The pics allow people to garner information including locations about your child that they might not share onlime. For example, the child posts a pic of his friends online and one is an a sports uniform that says pleasantville lions. The child might not divulge info, but someone could google the team and find out where they are and then post comments to the child that seem more personal (OMg I think I met your friend so & so who plays football. Were you at the game last week? It was so awesome when.....) The information can be garnered off the web, but makes it sound like it is another kid who was at the game.

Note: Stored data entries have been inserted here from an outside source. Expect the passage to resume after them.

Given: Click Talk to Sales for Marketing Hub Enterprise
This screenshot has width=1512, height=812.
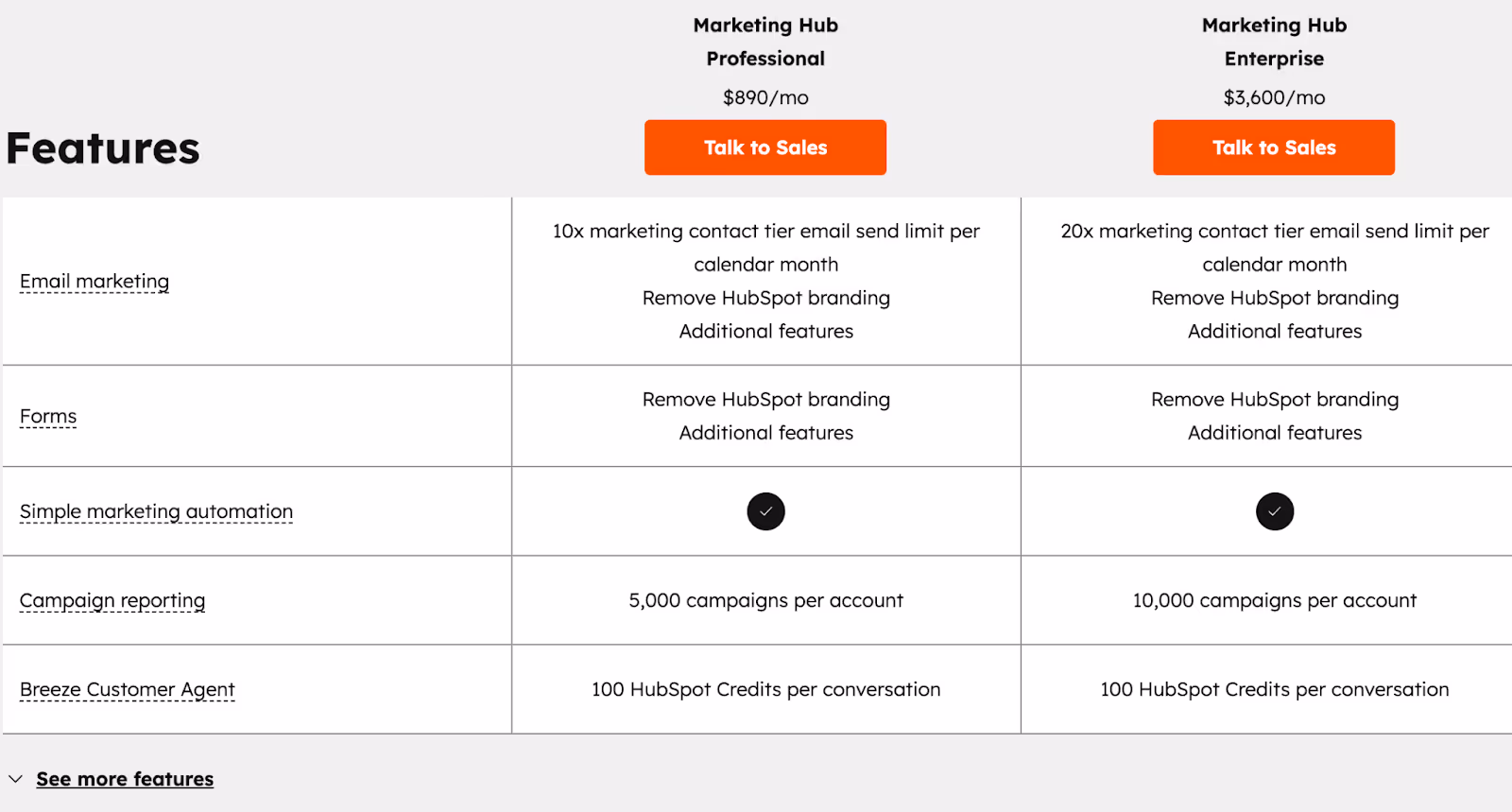Looking at the screenshot, I should [x=1273, y=147].
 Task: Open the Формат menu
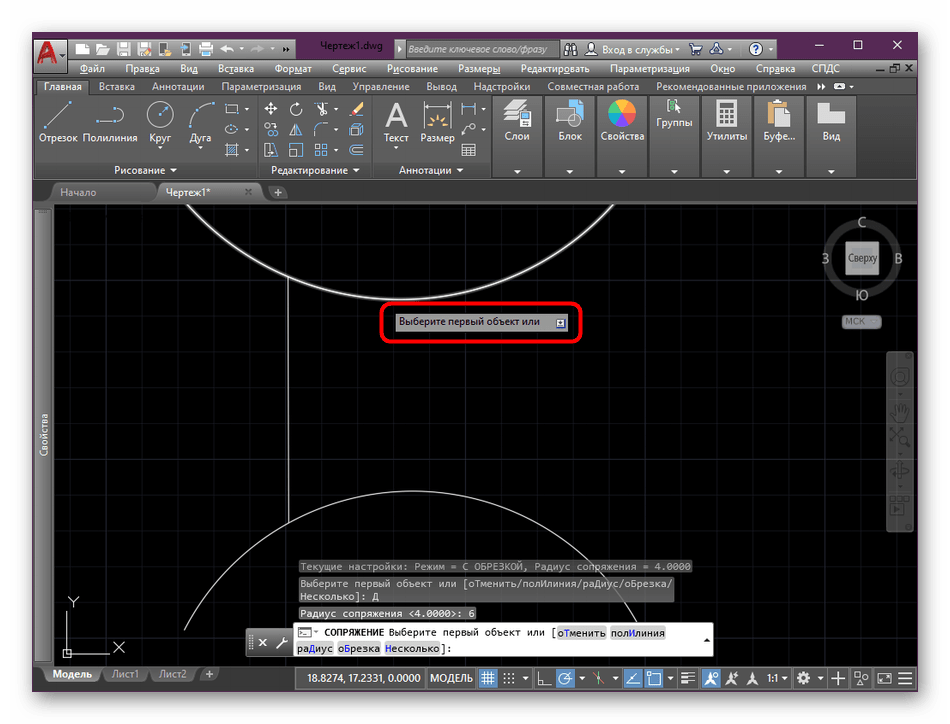(292, 69)
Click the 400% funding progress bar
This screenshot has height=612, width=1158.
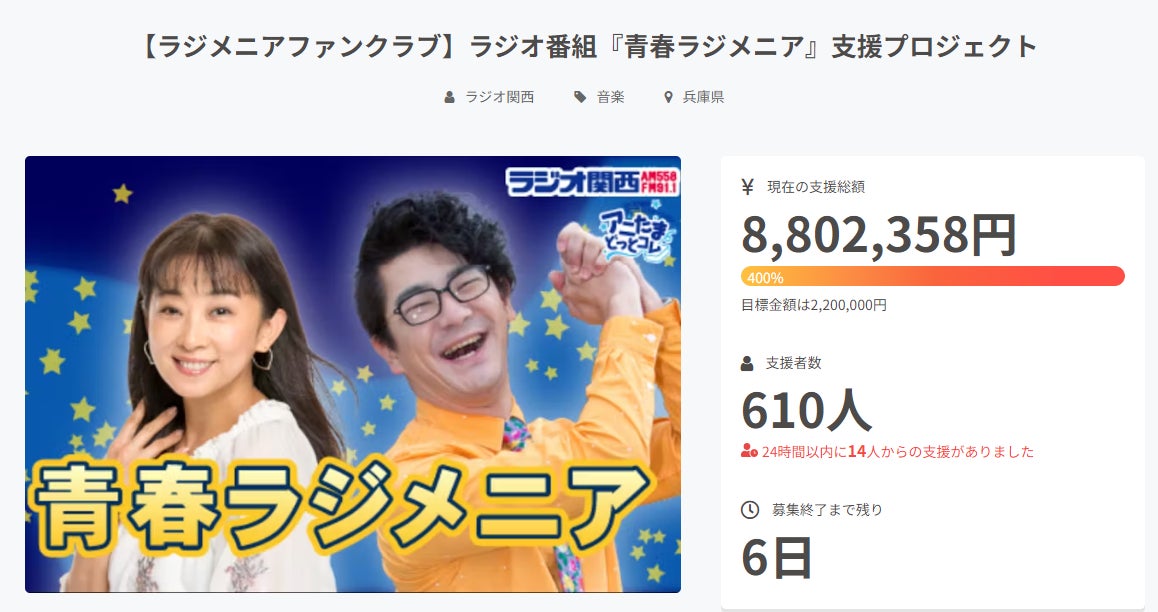pos(933,277)
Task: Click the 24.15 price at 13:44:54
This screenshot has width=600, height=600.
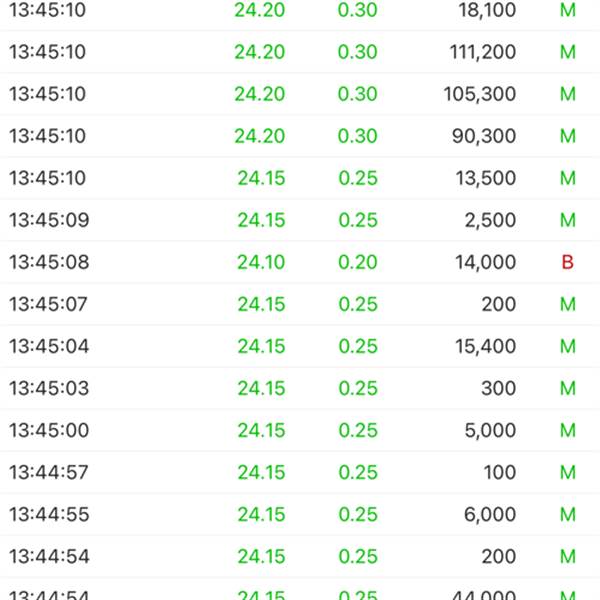Action: click(x=261, y=556)
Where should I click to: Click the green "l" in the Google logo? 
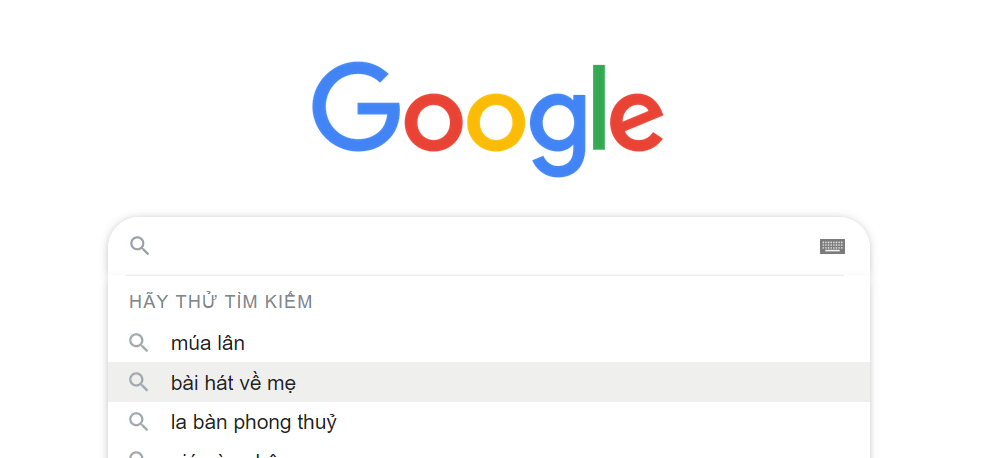pyautogui.click(x=600, y=106)
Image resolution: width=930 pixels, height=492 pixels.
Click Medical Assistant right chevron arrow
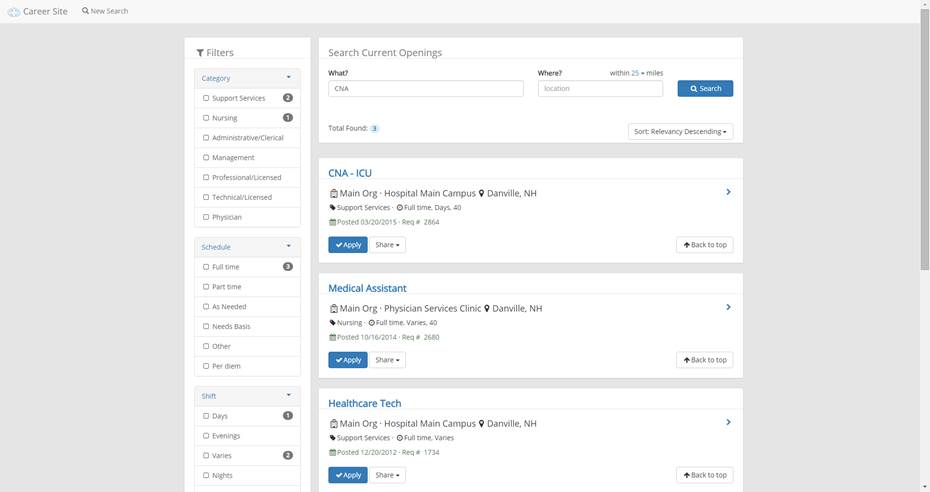coord(728,307)
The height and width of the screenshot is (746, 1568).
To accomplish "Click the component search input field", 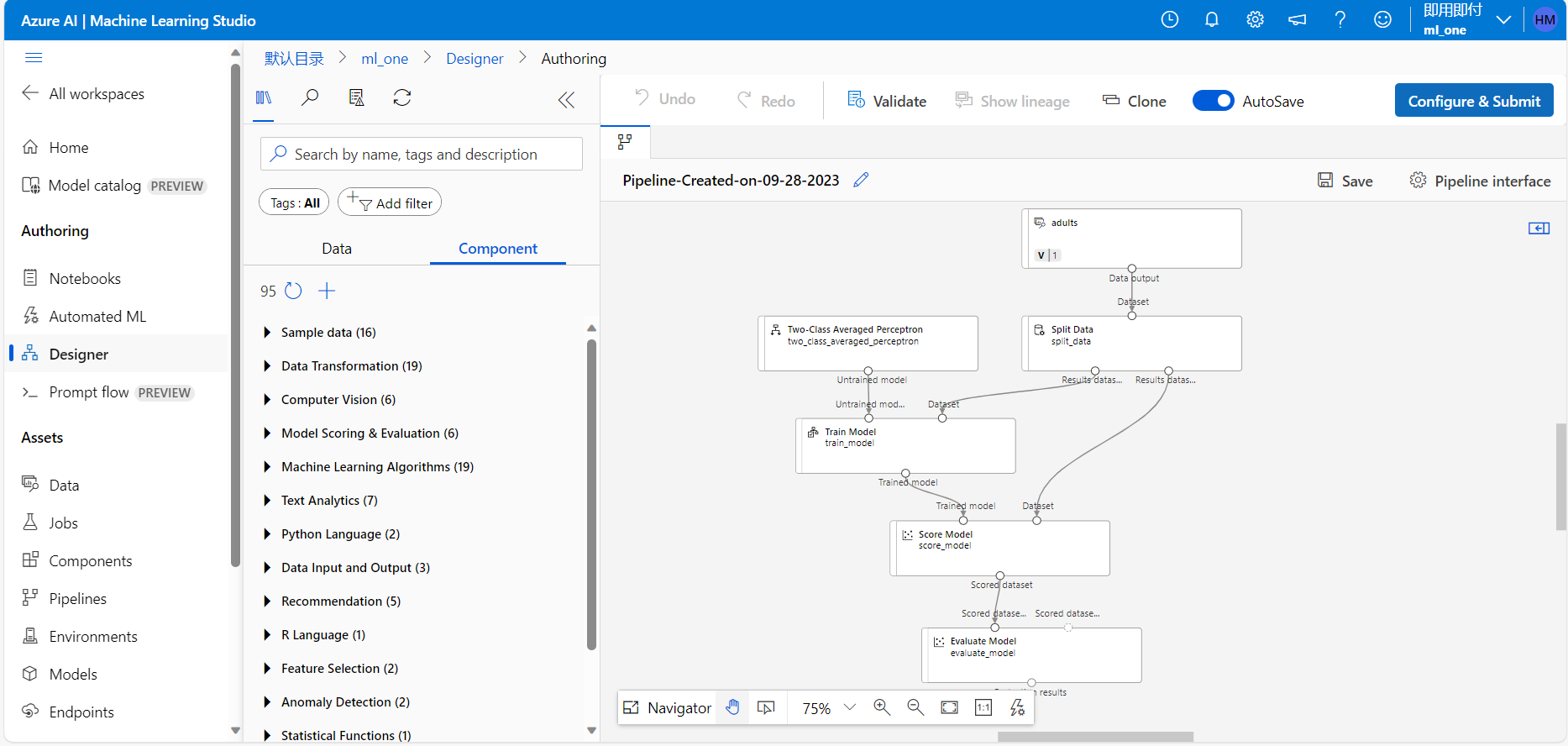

It is one of the principle ways sex offenders target children. We do not post online pics at all for this reason. My hubby is in information security and one of my best friends is a probation officer for sex offenders. Between the stories the 2 of them have shared, I am very careful about posting info on line.


----------



## SubliminalDarkness (Sep 9, 2009)

Quote:


Originally Posted by *MichaelsSahm* 
On Facebook you can go on your friends wall and see what status your friend commented on, what picture they commented on and see that picture of someone you don't know.

Only if those people allow "friends of friends" to view that.


----------



## MichaelsSahm (May 11, 2006)

Quote:


Originally Posted by *SubliminalDarkness* 
Only if those people allow "friends of friends" to view that.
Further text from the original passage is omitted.